Prerequisites for cluster jobs

Programs that need to be run on the cluster need to fulfil some requirements. These are: 1. The program should be able to run under Linux. If in doubt, the author of the program should be able to help you with this. Some hints: a. It is helpful if there is source code available so that you can compile the program yourself. b. Programs written in Fortran, C or C++ can in principle be compiled on the cluster c. Java programs can also be run because Java is platform independent. d. Some scripting languages like e.g. Python or Perl can also be used 2. Programs running on the batch nodes can not easily be run interactively. This means that it is in principle not possible to run programs that expect input from you while they are running. This makes it hard to run programs that use a graphical user interface (GUI) for controlling them. Note also that jobs may run in the middle of the night or during the weekend, so it is also much easier for you if you don’t have to interfere with the jobs while they are running. It is possible, however, to startup interactive jobs.

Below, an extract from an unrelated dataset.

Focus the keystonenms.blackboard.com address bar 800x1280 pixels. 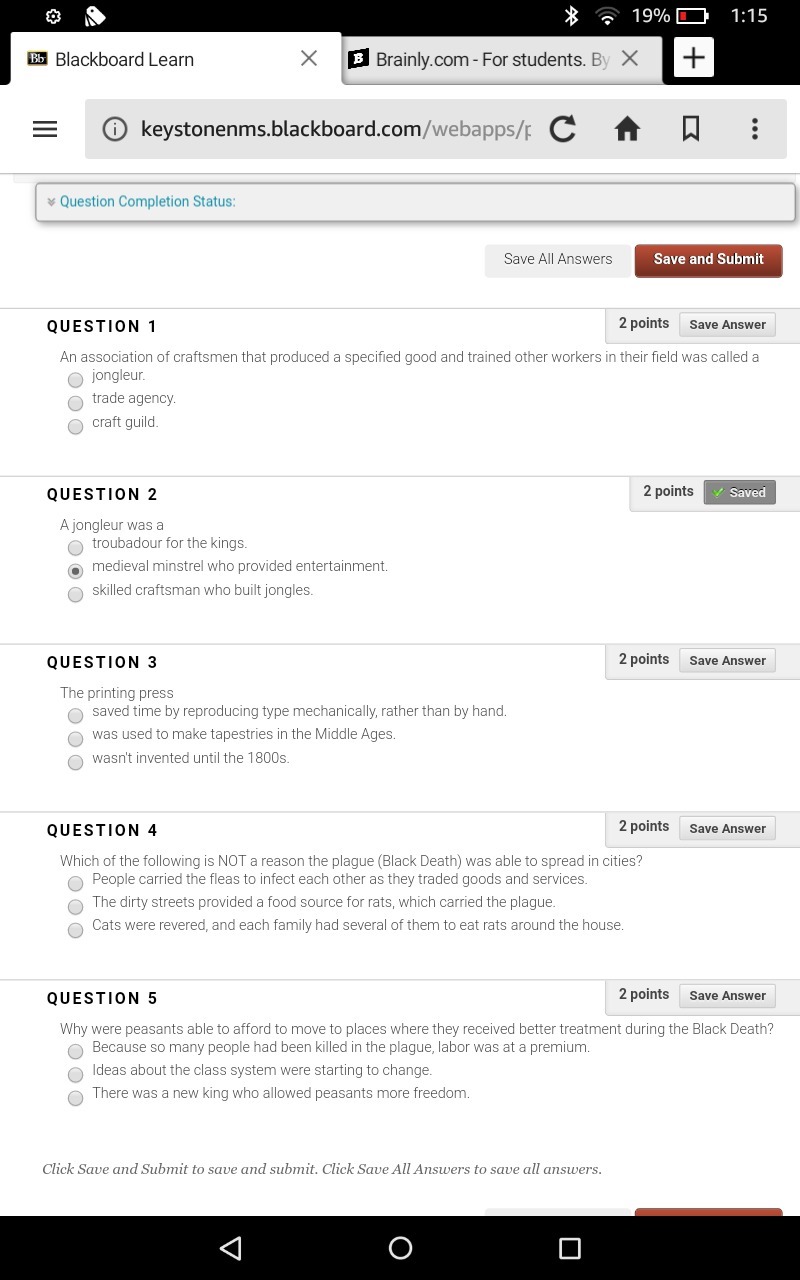[335, 129]
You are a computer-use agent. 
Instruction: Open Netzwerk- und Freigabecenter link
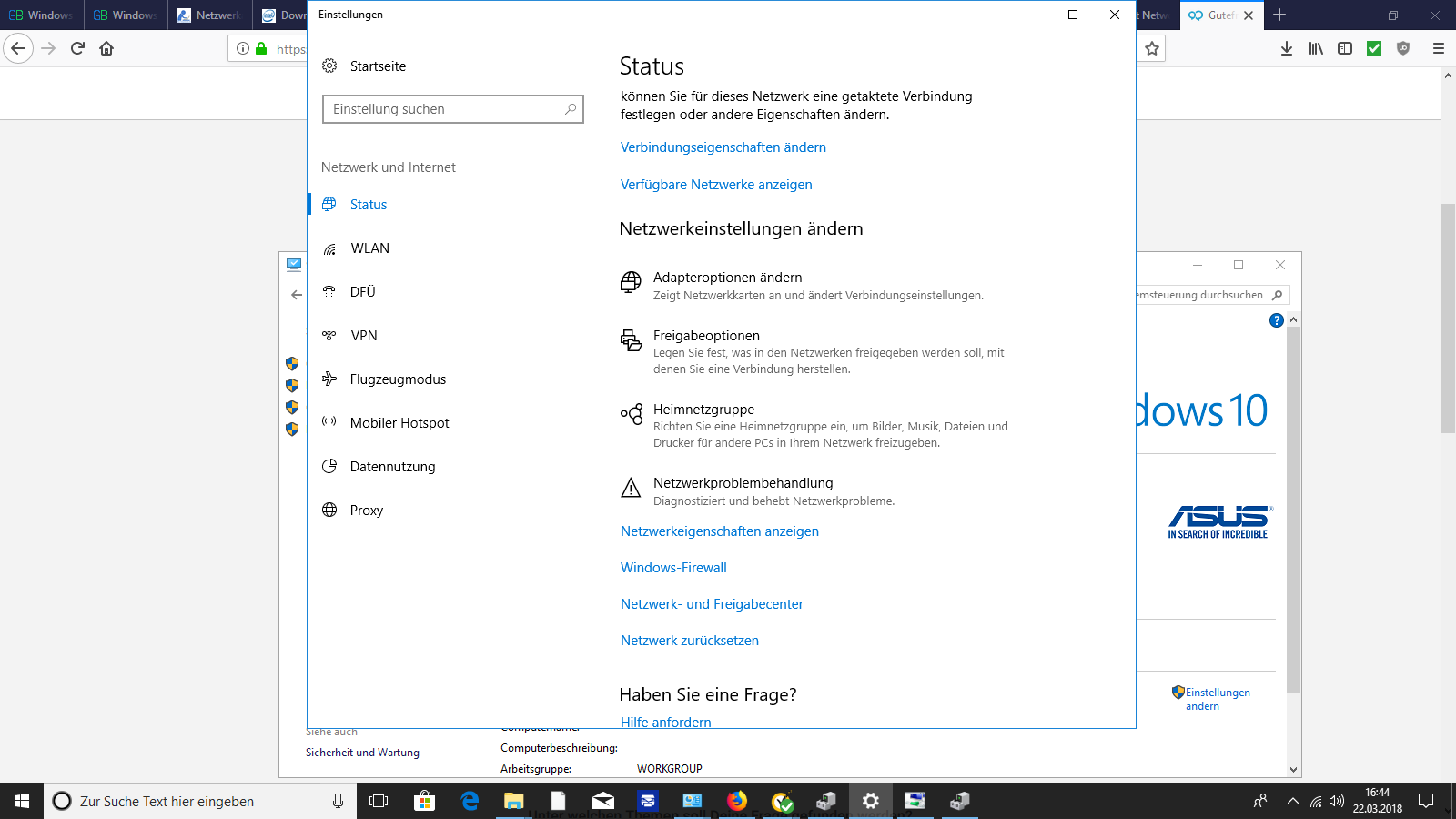[712, 604]
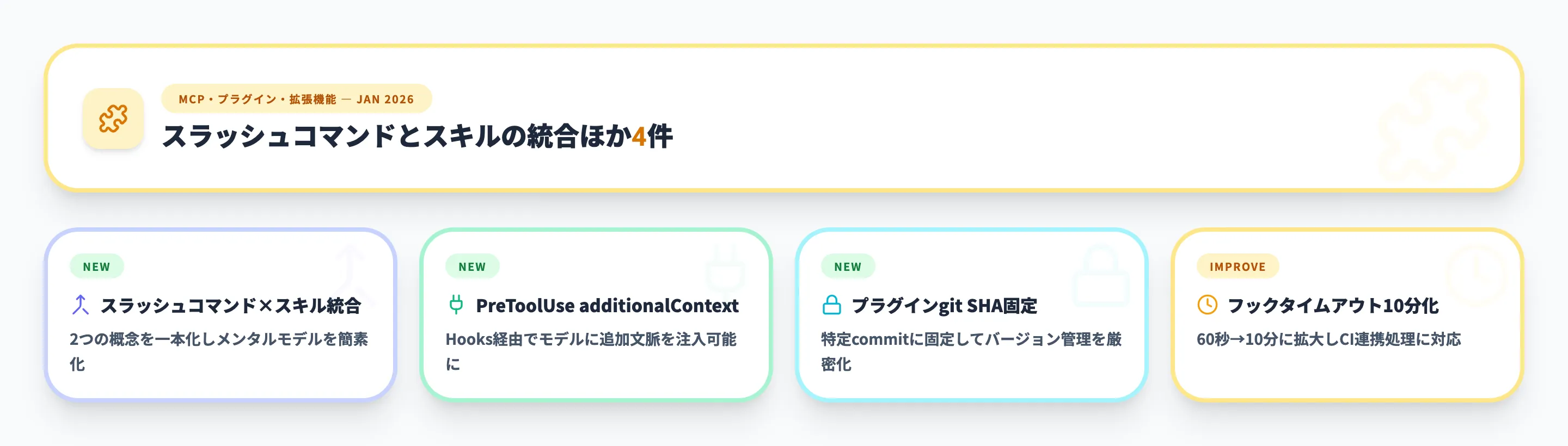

These are still scheduled, but you will be presented with a command line prompt when they are started. 3. Matlab and R are also available on the cluster and can be run in batch mode (where the graphical user interface is not displayed). If you have any questions on how to run your programs on the cluster, please contact the CIT central service desk.

2

Obtaining an account

The Millipede system is available to support scientific research and education. University staff members that want to use the system for these purposes can request an account. Students may also use the system for these purposes, but will need the approval of a staff member for this. The accounts can therefore only be requested by staff members. People not affiliated to the University of Groningen can only get an account under special circumstances. Please contact the CIT central Service Desk if you want more information on this. In order to get an account on the system you will have to answer the following questions. Requestor Full name: Registration number (p-number): Affiliation: Description of the intended use of the account (few sentences, at most half a page of A4). This information is mainly for the CIT to get some idea about what the cluster is actually used for. Telephone number: E-mail address: User (if different from the requestor, e.g. in the case of a student) Full name: Registration number (p- or s-number): Telephone number: 3

E-mail address: This information can be sent to the CIT central Service Desk. When an account has been created the user will be contacted about the user name and password.

3

Logging in

Since the login procedure for Windows users is rather different from that for Linux users we will describe these in different sections. Logging in from Mac OS X is also possible using the Terminal, but this is not further described here. If you need assistance with logging into the system, please contact the CIT central service desk. 3.1

Windows users

3.1.1 Available software Windows users will need to install SSH client software in order to be able to login into the cluster. The following clients are useful: PuTTY+ WinSCP PuTTY is a free open source SSH client. PuTTY is available on the standard RUG Windows desktop. If you are not using this, PuTTY can be downloaded from http://www.chiark.greenend.org.uk/~sgtatham/putty/download.html For most users, getting and installing the installer version is the easiest. A free open source file transfer utility is WinSCP. This utility is also available on the standard RUG Windows desktop. It can be downloaded from: http://winscp.net/eng/index.php Optional: X-server For displaying programs with a Graphical User Interface (GUI) an X server is needed. A free open source X server for Windows is Xming. Xming can be downloaded from: http://sourceforge.net/projects/xming

3.1.2 Using the software PuTTY When starting up PuTTY you will be confronted with the screen in Figure 1, where you can enter the name of the machine you want to connect to.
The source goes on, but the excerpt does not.